**WORK REQUIRED:**
Reproduce the entire text below on the Hall of Fame golf tournament, verbatim and without omission.

--- START EXTRACTED TEXT ---

Hall of Fame

Tournament information
- Location: Pinehurst, North Carolina
- Established: 1973
- Courses: Pinehurst Resort (No. 2 course)
- Par: 71
- Length: 7,005 yards (6,405 m)
- Tour: PGA Tour
- Format: Stroke play
- Prize fund: US$250,000
- Month played: September
- Final year: 1982

Tournament record score
- Aggregate: 264 Hale Irwin (1977)
- To par: −20 as above

Final champion
- Jay Haas
- Pinehurst Resort Location in the United States Pinehurst Resort Location in North Carolina

= Colgate Hall of Fame Classic =

American golf tournament

The Hall of Fame tournament was a golf tournament on the PGA Tour from 1973 to 1982. It was played at the Pinehurst Country Club in Pinehurst, North Carolina, which was home to the World Golf Hall of Fame at the time.

--- END EXTRACTED TEXT ---
--- START DATA SHOWN ---

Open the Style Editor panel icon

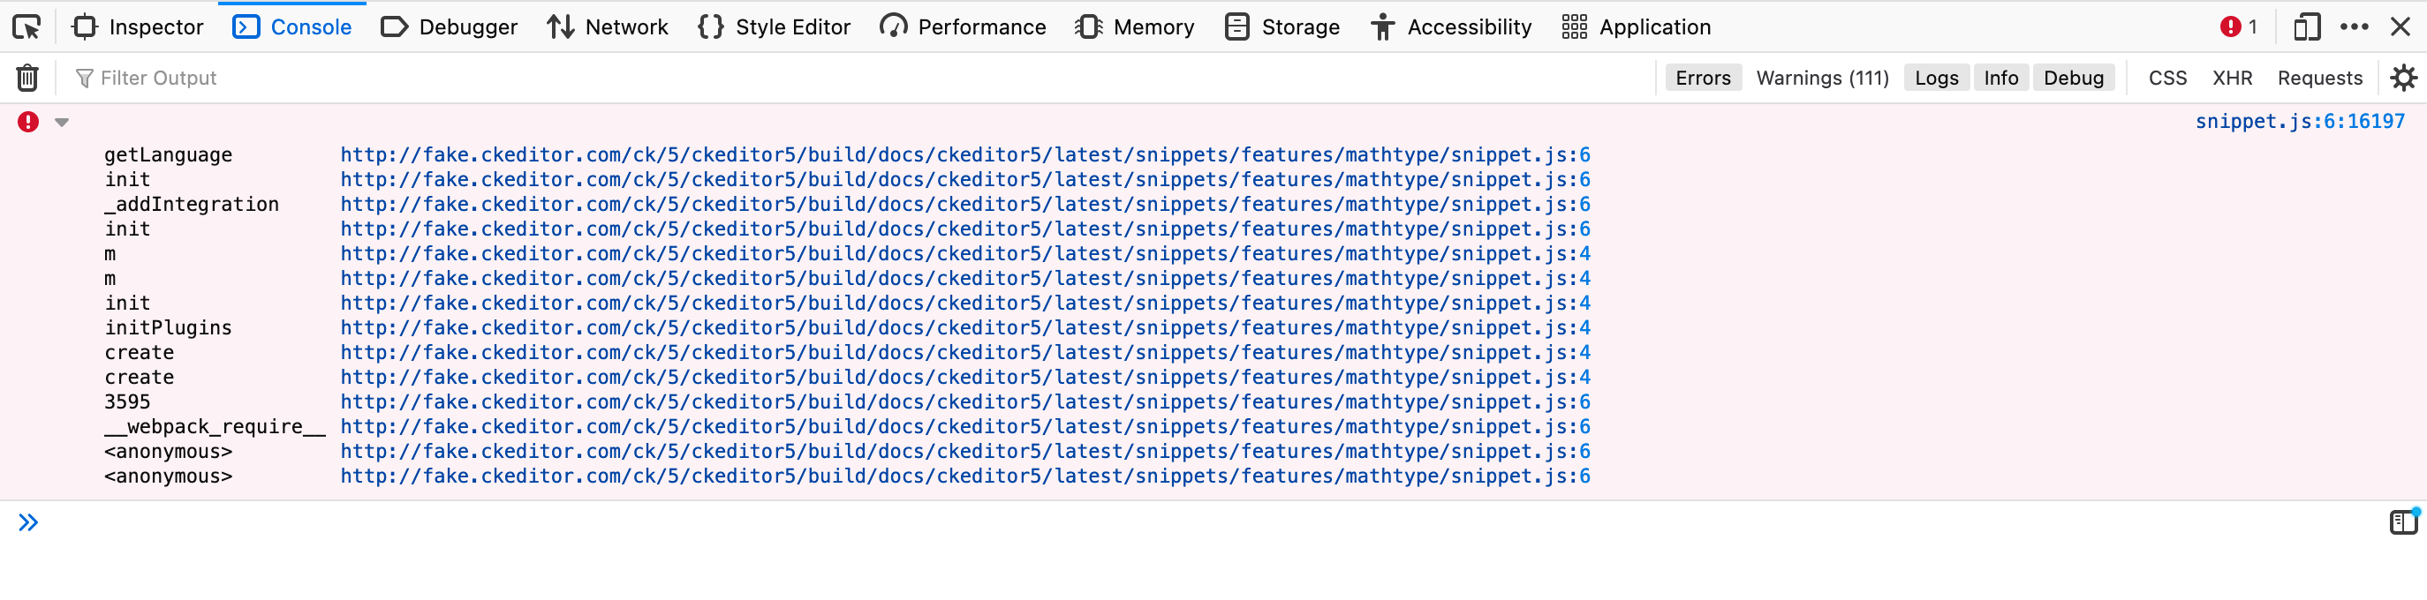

--- END DATA SHOWN ---

**RESULT FOR THIS EXERCISE:**
Hall of Fame

Tournament information
- Location: Pinehurst, North Carolina
- Established: 1973
- Courses: Pinehurst Resort (No. 2 course)
- Par: 71
- Length: 7,005 yards (6,405 m)
- Tour: PGA Tour
- Format: Stroke play
- Prize fund: US$250,000
- Month played: September
- Final year: 1982

Tournament record score
- Aggregate: 264 Hale Irwin (1977)
- To par: −20 as above

Final champion
- Jay Haas
- Pinehurst Resort Location in the United States Pinehurst Resort Location in North Carolina

= Colgate Hall of Fame Classic =

American golf tournament

The Hall of Fame tournament was a golf tournament on the PGA Tour from 1973 to 1982. It was played at the Pinehurst Country Club in Pinehurst, North Carolina, which was home to the World Golf Hall of Fame at the time.